-- RECORDS FOR THE TASK --
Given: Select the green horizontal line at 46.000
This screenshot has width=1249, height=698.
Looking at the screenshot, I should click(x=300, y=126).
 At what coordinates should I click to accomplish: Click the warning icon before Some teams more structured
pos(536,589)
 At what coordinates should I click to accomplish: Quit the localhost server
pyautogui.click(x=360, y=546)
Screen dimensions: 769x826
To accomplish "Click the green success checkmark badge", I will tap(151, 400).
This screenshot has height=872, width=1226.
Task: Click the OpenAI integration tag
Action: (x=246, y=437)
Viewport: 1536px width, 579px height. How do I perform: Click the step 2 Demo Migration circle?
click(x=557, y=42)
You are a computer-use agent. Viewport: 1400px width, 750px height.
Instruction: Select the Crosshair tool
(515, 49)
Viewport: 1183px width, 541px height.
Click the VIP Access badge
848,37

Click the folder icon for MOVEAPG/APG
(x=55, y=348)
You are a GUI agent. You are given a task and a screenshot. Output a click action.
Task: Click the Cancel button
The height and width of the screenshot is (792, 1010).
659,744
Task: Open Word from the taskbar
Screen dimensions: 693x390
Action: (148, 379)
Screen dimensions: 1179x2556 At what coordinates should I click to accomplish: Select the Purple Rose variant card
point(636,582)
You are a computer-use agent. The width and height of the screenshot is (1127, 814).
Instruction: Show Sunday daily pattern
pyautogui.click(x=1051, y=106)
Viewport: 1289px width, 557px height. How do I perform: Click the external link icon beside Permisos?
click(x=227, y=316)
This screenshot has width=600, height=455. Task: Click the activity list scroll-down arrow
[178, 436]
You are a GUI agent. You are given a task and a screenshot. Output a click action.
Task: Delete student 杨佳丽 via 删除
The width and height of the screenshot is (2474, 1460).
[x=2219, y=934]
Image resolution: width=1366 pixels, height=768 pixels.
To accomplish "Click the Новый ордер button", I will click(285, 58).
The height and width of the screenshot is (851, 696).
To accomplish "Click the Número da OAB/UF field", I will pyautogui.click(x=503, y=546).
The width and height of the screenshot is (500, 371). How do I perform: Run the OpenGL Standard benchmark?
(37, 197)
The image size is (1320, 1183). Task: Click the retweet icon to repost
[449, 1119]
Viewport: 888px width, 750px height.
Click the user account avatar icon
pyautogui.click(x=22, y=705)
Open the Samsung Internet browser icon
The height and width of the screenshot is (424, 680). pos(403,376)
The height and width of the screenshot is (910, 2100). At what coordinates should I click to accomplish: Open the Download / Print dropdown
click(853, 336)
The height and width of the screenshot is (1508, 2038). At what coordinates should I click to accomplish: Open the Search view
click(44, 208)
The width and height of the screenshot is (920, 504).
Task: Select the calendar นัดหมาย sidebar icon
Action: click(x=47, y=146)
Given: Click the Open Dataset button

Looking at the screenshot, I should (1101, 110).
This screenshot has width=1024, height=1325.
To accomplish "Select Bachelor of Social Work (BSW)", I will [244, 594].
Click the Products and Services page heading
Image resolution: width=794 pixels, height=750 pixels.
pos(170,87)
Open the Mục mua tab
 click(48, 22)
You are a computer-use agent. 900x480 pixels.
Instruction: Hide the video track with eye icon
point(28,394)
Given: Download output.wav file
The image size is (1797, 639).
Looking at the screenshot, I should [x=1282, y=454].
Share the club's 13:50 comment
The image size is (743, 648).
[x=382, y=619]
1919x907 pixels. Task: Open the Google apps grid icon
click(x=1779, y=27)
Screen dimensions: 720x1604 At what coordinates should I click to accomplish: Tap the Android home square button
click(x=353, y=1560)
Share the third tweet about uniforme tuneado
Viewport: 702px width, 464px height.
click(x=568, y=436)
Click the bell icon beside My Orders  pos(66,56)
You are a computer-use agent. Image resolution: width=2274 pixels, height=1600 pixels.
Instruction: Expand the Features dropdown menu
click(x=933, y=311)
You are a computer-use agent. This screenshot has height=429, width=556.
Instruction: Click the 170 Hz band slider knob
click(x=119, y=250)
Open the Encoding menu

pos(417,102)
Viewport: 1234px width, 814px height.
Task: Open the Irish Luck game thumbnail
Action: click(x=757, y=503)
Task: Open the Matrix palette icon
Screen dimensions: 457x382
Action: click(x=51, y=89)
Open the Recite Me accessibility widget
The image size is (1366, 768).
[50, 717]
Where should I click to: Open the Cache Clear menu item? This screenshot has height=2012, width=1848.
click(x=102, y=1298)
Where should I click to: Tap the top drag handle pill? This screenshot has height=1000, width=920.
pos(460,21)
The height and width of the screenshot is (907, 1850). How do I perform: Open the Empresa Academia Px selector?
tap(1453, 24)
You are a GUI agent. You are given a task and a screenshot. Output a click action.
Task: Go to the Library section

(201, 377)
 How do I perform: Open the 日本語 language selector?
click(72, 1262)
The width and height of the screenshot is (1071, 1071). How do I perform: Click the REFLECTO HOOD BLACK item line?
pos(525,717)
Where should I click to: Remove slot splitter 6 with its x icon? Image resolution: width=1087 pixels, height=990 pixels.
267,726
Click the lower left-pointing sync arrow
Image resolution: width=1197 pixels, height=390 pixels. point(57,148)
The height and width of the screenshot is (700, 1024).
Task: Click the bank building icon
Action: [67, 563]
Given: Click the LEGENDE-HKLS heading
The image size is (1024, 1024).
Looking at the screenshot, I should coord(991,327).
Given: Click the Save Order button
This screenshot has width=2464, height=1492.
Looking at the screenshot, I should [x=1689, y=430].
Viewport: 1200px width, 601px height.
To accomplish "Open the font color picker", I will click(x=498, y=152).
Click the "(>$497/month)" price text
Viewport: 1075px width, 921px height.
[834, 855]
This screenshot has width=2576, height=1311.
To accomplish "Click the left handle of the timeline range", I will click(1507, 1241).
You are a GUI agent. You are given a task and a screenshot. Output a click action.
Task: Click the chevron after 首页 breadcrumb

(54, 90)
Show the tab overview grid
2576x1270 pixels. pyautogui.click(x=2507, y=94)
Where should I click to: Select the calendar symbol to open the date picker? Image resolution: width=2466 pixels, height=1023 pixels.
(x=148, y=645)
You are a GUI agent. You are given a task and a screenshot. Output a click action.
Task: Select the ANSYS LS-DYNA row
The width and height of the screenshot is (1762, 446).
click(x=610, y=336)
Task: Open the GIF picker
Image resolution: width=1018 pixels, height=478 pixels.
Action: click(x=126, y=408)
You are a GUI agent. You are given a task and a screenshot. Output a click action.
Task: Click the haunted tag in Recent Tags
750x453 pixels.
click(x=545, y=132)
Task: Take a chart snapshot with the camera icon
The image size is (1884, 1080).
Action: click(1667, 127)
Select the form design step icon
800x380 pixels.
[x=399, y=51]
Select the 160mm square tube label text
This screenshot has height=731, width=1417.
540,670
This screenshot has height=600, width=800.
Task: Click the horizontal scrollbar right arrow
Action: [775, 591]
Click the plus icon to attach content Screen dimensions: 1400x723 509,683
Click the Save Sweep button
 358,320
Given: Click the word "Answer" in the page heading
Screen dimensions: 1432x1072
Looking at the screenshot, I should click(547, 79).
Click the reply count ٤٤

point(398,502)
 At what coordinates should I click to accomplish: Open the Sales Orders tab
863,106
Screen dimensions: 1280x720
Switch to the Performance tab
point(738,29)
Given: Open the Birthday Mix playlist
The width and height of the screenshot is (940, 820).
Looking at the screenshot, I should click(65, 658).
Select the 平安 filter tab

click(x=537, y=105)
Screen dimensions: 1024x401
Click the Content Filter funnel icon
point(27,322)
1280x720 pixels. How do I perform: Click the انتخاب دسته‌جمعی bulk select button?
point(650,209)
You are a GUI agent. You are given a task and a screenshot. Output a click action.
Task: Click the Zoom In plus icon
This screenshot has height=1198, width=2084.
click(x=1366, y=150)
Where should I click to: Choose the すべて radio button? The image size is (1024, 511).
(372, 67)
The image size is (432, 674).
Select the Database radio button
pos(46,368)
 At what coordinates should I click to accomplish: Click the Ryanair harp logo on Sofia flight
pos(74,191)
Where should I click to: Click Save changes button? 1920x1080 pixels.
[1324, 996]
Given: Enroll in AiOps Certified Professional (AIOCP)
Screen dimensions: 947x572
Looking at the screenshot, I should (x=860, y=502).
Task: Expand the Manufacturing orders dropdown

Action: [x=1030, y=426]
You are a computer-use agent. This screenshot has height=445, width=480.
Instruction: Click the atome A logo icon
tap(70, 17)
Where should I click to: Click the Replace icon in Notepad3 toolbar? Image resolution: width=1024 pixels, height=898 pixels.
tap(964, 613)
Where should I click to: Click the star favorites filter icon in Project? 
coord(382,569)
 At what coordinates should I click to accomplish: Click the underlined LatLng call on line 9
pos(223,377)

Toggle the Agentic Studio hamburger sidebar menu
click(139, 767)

-- EXERCISE AIM --
Give the items from the line with "Select the form design step icon" up to and including the line with "point(650,209)" as a JSON list of strings, one string per line, leaving out blank lines.

-- SOLUTION FOR THIS EXERCISE --
[
  "Select the form design step icon",
  "800x380 pixels.",
  "[x=399, y=51]",
  "Select the 160mm square tube label text",
  "This screenshot has height=731, width=1417.",
  "540,670",
  "This screenshot has height=600, width=800.",
  "Task: Click the horizontal scrollbar right arrow",
  "Action: [775, 591]",
  "Click the plus icon to attach content Screen dimensions: 1400x723 509,683",
  "Click the Save Sweep button",
  " 358,320",
  "Given: Click the word \"Answer\" in the page heading",
  "Screen dimensions: 1432x1072",
  "Looking at the screenshot, I should click(547, 79).",
  "Click the reply count ٤٤",
  "point(398,502)",
  " At what coordinates should I click to accomplish: Open the Sales Orders tab",
  "863,106",
  "Screen dimensions: 1280x720",
  "Switch to the Performance tab",
  "point(738,29)",
  "Given: Open the Birthday Mix playlist",
  "The width and height of the screenshot is (940, 820).",
  "Looking at the screenshot, I should click(65, 658).",
  "Select the 平安 filter tab",
  "click(x=537, y=105)",
  "Screen dimensions: 1024x401",
  "Click the Content Filter funnel icon",
  "point(27,322)",
  "1280x720 pixels. How do I perform: Click the انتخاب دسته‌جمعی bulk select button?",
  "point(650,209)"
]